Our future part one.
It would seem self-evident that robots and artificial intelligence will be taking a bigger place in our lives in the not too distant future. There is much discussion on how this will impact society, and how this may be addressed.
First & foremost is the question of where the money will come from, which in our present society is a relevant question. In a way it’s like giving a caveman an iPhone and expecting him to know what to do with it. Removing the idea that my identity is connected to my work and gives me value is indoctrinated in western society. So to think that people made redundant due to a robotics takeover can just be paid off is putting the issue too simply. There will be a loss of dignity, of value and a feeling of injustice.
Governments must come to terms that there will be jobs that people will no longer do, and what it will require its citizens to do instead of those jobs. Until this question is answered there will be a conflict between the working and non-working citizens.
It’s fair to say that different countries around the world have different attitudes toward government and its role in society. I am originally from Europe so I can accept government healthcare and other social benefits without crying socialism or communist, because I know that’s not what they are. Having society provide a safety net when things go wrong isn’t an alien concept even in the united states, Medicare and Medical are government safety nets, as is social security. And I am sure many Americans are pleased to be getting their benefits after paying into them their entire lives. The only difference is in Europe you don’t have to wait until your 67 years old to get some benefits.
And this difference in attitude lends itself to people in Europe being more accepting of a basic wage for all citizens.

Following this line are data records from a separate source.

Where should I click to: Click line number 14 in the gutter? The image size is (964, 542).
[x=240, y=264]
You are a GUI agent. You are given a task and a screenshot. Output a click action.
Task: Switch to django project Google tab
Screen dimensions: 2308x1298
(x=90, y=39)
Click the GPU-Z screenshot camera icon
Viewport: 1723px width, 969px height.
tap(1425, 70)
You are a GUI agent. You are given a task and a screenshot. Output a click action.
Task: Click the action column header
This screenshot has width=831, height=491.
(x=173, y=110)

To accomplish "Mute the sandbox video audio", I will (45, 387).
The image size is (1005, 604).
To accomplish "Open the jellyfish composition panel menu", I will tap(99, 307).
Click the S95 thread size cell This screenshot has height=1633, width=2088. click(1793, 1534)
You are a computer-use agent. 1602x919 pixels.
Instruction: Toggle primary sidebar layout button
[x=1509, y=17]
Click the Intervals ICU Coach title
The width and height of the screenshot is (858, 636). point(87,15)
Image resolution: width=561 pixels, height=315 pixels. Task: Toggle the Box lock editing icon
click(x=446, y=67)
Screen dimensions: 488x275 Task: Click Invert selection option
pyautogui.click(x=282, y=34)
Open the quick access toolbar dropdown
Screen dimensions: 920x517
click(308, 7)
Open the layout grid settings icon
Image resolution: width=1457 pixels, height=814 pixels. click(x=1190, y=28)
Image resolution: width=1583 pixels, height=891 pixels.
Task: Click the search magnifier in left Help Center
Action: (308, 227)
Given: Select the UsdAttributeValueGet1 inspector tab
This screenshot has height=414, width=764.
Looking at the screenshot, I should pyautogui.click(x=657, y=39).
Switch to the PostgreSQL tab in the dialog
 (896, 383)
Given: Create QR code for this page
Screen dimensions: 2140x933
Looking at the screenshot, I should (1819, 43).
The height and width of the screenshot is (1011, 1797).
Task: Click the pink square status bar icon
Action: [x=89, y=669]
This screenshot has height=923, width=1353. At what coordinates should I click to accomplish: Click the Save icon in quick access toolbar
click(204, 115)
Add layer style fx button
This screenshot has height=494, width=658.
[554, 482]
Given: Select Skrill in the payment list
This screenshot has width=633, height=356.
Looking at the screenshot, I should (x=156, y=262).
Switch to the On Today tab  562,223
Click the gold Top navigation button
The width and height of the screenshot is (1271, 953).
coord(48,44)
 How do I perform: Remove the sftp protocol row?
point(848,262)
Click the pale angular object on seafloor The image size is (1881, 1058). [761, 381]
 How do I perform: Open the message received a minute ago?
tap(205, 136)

So it’s probable that countries in Europe will go down this path quite soon, as half of the jobs done by humans will be replaced by machines before 2025.
But make no mistake, this question will need to be answered in the United States as the people out of work due to machines will be a reality in the next ten years, if society doesn’t act to provide a safety net businesses will suffer and it will be much harder to change attitudes after the fact!
Which brings me to the questions this new world order bring up:
In country “A” every citizen gets a basic wage and training to do work for the community or they have the time to start a business when the machines take over jobs; so there is no feeling of desperation in paying the bills.
Country “B” hasn’t yet adopted the idea of a basic wage, so when you lose a job because it’s cheaper for machines to do the work, you are left out in the cold with very few options.
It would seem obvious that as a citizen of country “B” I would be much better off in country “A”. But will I be able to move to country “A”? How will immigration and border control be managed?
In this world where there is already such a difference in attitudes and education from one country to the next, is it correct to think that such a new paradigm will even more alienate the progressive countries from those that struggle with change. And how will this difference be addressed by government and business leaders of the world?